Früher konnte man vieles am Fahrzeug selbst reparieren. Doch die moderne Technik macht das zunehmend schwerer. Selbst ein Reifenwechsel kann zu Problemen führen.

Früher konnte man vieles am Auto selbst reparieren. Doch die moderne Technik macht das zunehmend schwerer. Selbst ein Reifenwechsel kann zu Problemen führen.

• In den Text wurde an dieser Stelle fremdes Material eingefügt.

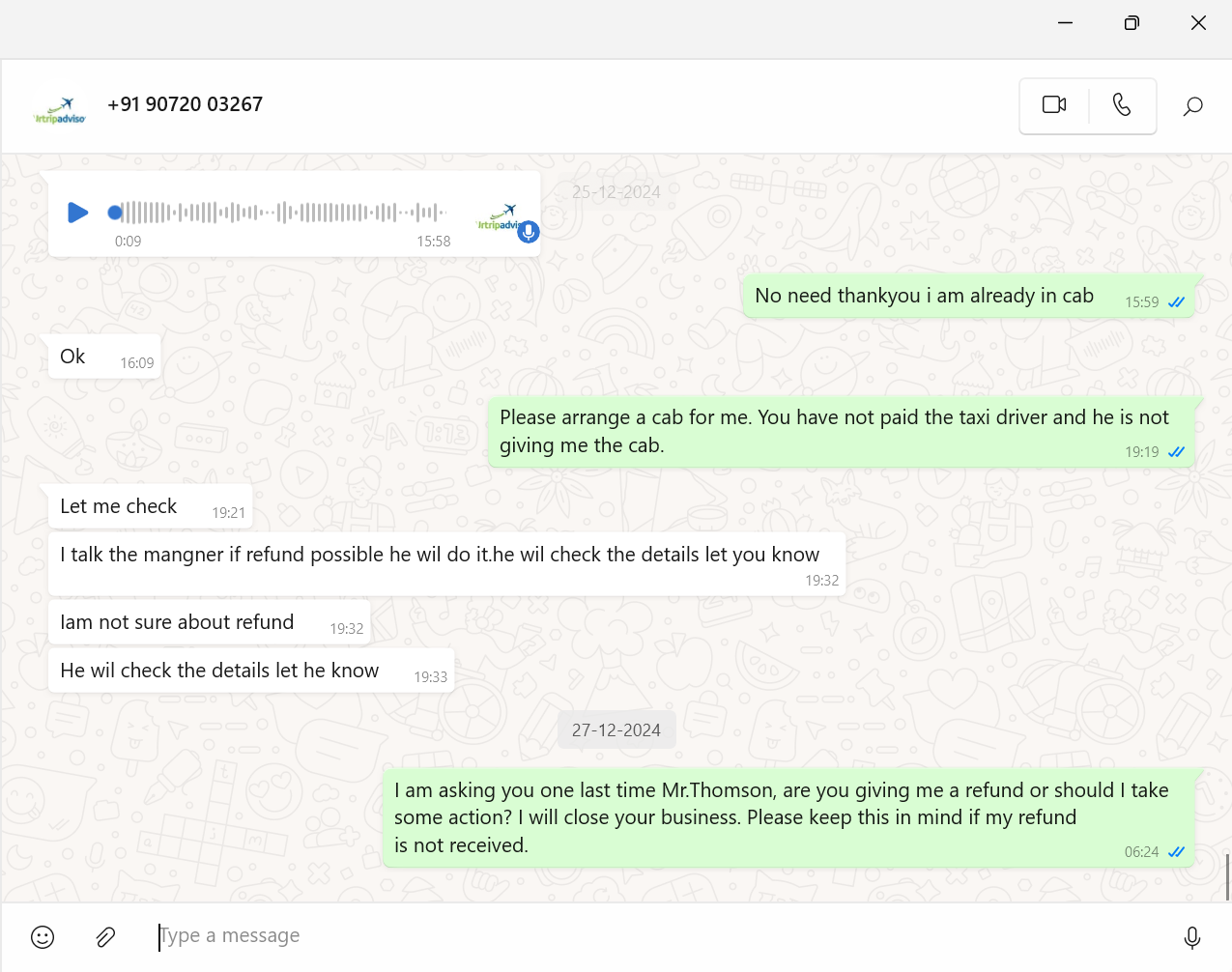This screenshot has height=972, width=1232.
Task: Start a voice call with the contact
Action: pos(1122,104)
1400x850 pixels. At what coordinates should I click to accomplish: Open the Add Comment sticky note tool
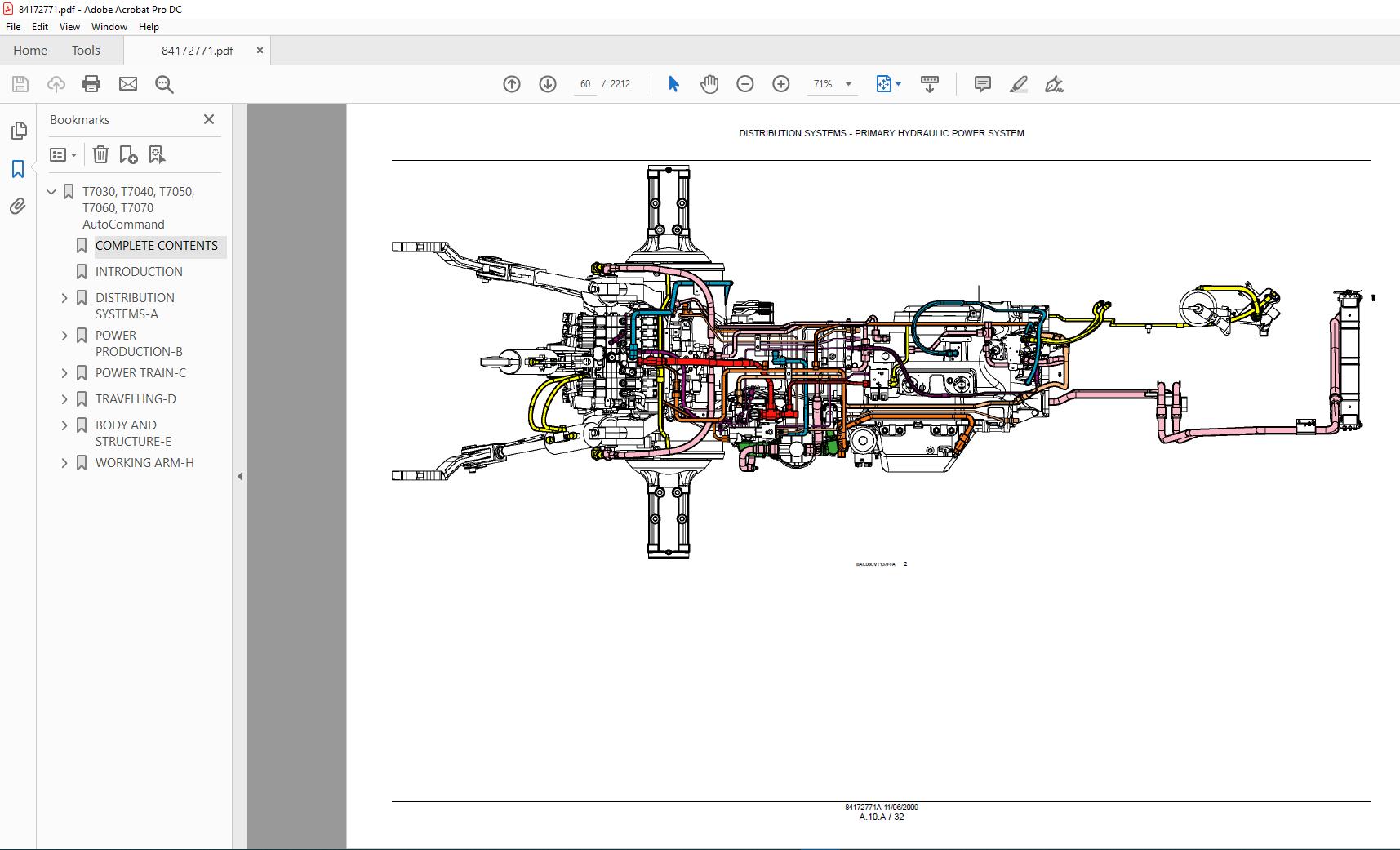(x=982, y=84)
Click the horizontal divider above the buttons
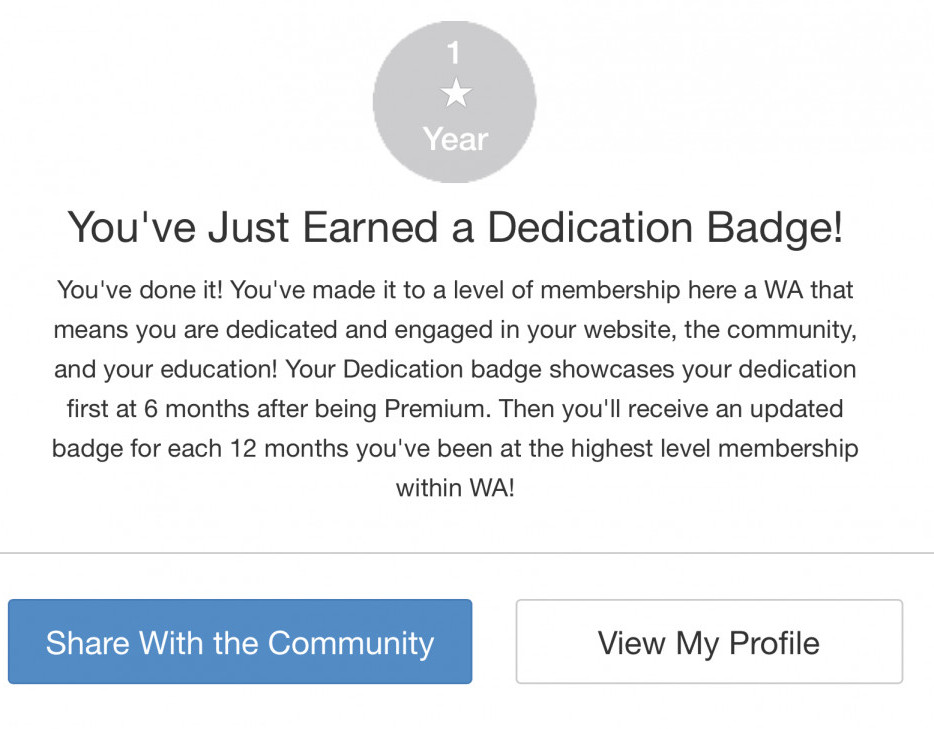Image resolution: width=934 pixels, height=729 pixels. [x=467, y=553]
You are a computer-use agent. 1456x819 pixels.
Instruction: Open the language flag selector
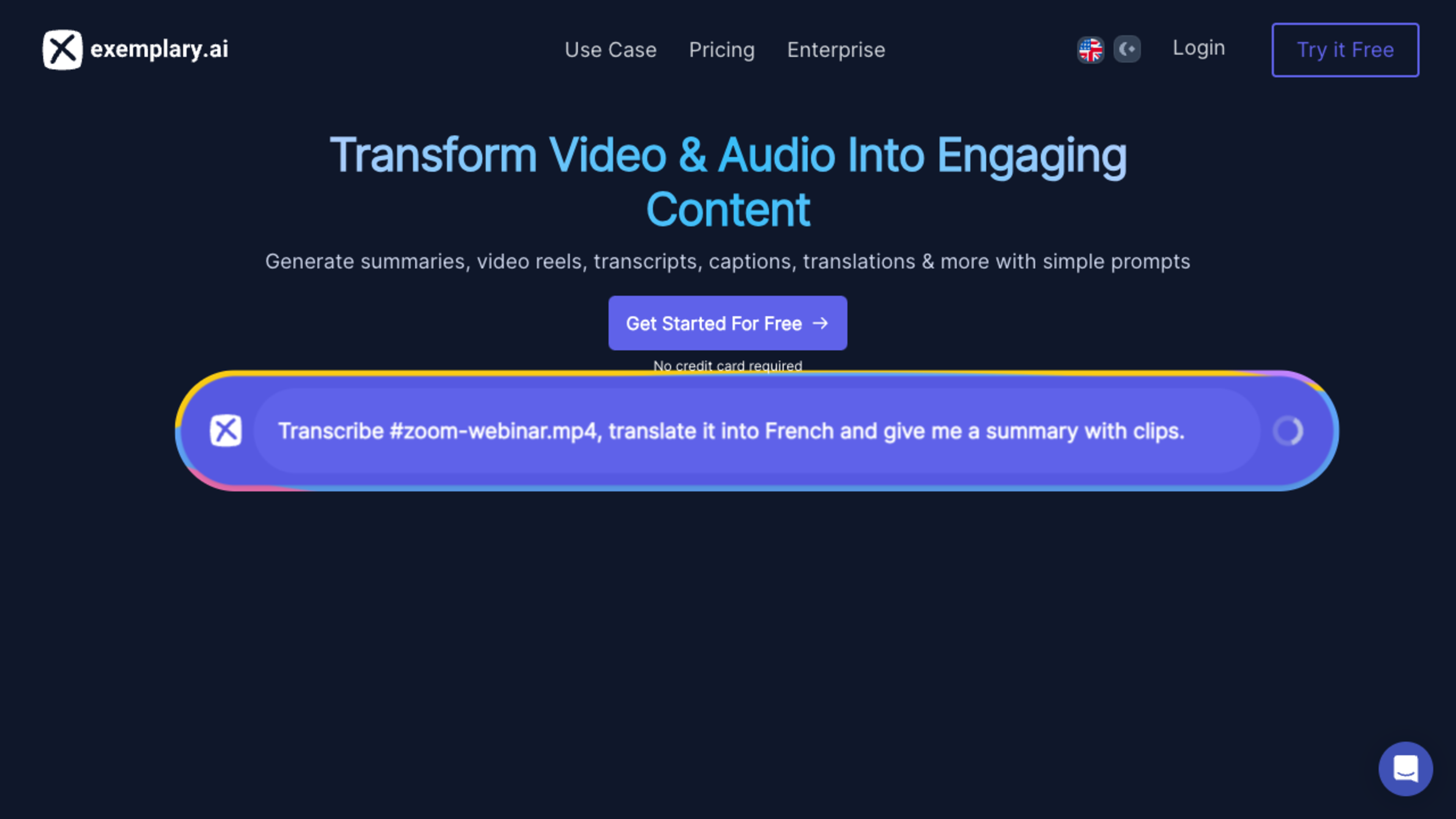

Berlin - Die öligen Finger drehen den Zündschlüssel im Schloss. Der Anlasser orgelt kurz, dann springt der Motor an. Wer nun stolz grinst, weil er alles selbst repartiert hat, der sitzt ziemlich sicher in einem Oldtimer. Denn an modernen Autos lässt sich zunehmend weniger selber machen.

"Verantwortlich dafür ist die zunehmende Komplexität der Bauteile und die zunehmende Vernetzung", sagt Jürgen Wolz, technischer Leiter beim TÜV Süd. Zudem würden neue Technologien zuweilen auch neue Gefahren mit sich bringen. So sollte man von Xenon-Licht schon wegen der hohen Spannungen die Finger lassen. "Da ist ein Brenner mit 20.000 Volt drin", sagt Thomas Caasmann von der Gesellschaft für Technische Überwachung (GTÜ). "Den würde ich nicht anfassen."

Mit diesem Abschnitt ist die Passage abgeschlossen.